Each client is on their own developmental journey, and she asks questions to bring their attention to certain things, such as what is supporting them. For example, are they standing on the ground or are they on a Reformer? What is their relationship to that support? She does this so clients can awaken their whole sensory palette. She loves to see people become empowered and take ownership of their practice.
That is the physical part of the practice, but there is also the nervous system component – helping to create more balance in the nervous system. Combining self-agency and confidence with a more balanced nervous system is a crucial element of this practice in the way it helps people deal with persistent pain or illness.
It is very beneficial for anyone who has an autoimmune disease, for example. The session can be specifically customized where someone can work deeply within themselves, but that doesn’t mean it has to always be these big physical movements that can be tiring or painful if someone is ill or injured.
A lot of the healing process is a mental journey. Physical pain will most often create a mental (negative reaction). Doing Somatic movement in addition to Pilates or Yoga exercises and combining it with affirmation is a good process to help people get to better health.

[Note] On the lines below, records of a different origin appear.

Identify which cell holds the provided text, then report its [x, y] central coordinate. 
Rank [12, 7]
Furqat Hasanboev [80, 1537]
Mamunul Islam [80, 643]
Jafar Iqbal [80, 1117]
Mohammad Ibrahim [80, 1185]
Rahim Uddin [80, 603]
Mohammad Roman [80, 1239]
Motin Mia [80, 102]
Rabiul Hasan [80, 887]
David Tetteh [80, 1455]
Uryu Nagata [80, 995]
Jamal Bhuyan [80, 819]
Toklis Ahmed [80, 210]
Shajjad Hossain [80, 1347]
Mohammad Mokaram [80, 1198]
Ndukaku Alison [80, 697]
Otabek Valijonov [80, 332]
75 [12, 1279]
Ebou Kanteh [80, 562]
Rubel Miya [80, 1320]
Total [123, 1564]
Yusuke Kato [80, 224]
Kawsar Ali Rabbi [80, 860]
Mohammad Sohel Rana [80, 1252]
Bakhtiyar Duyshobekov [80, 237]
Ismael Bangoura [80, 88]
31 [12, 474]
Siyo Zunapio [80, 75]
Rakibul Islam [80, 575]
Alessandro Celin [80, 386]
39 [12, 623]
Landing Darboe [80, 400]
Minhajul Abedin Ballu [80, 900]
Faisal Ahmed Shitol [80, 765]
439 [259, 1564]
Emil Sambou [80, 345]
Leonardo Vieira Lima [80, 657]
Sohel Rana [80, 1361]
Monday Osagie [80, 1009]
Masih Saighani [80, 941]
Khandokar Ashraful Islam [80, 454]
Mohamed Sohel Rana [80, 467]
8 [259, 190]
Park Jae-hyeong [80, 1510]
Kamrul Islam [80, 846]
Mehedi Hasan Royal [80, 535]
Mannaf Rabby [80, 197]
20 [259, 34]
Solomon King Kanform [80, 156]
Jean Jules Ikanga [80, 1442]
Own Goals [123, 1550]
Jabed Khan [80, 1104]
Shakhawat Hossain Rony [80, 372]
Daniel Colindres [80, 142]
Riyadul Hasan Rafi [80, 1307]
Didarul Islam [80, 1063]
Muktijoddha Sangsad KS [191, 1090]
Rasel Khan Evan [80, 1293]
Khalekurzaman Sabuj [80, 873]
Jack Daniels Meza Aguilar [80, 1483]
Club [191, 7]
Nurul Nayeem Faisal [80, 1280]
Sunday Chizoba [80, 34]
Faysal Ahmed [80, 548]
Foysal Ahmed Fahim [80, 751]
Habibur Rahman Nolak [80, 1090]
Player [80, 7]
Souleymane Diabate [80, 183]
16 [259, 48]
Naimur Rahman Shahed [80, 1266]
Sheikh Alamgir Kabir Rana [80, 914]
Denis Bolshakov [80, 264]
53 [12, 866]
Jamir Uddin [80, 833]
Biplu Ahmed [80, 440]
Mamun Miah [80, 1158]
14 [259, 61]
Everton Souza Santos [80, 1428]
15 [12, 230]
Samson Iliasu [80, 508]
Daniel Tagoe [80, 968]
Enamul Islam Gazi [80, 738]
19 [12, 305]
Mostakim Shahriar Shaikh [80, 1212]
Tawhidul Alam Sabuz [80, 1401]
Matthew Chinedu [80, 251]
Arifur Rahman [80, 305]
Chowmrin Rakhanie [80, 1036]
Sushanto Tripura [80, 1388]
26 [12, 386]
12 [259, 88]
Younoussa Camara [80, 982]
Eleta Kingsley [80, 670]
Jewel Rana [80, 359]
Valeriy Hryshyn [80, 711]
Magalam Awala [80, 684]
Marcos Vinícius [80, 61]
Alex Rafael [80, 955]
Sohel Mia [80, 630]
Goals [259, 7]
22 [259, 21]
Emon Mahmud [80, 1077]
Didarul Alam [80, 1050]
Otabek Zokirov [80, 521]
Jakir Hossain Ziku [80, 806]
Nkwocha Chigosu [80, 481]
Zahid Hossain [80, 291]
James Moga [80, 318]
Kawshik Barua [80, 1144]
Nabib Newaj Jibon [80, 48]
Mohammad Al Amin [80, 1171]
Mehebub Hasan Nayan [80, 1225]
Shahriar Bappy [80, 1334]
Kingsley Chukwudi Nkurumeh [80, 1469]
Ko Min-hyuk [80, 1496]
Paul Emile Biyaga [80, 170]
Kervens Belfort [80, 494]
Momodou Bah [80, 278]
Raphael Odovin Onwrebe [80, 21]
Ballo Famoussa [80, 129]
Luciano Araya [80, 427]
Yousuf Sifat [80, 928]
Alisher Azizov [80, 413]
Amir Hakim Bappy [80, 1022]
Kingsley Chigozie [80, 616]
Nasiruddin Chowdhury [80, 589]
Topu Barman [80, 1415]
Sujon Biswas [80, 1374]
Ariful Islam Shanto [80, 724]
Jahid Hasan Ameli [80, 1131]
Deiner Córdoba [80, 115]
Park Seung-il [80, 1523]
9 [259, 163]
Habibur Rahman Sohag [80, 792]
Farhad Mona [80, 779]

As people go through this practice, they get to know developmentally and embryologically the different parts of their body; from their feet to their shoulders. She helps them focus on where they are balancing their body. Allie tries to use visualizations and metaphors that are easy to follow, like the movement of giant kelp under the ocean so that the client can visualize and feel the movement. Sometimes people will ask if they are doing it right, and she would just respond that they just need to know that it is happening. It is okay not to know exactly what you are feeling. Sometimes if you don’t understand the visualization queues, it becomes distracting instead of being helpful. Then just settle in the awareness. The step before somatization is visualization. After that there is realization. We find ourselves in flow, and that is where we feel embodied – the conscious embodiment of oneself. Visualizations are developmental, so images of that pattern or stage that we are in are very helpful. But awareness of whatever you feel is the goal.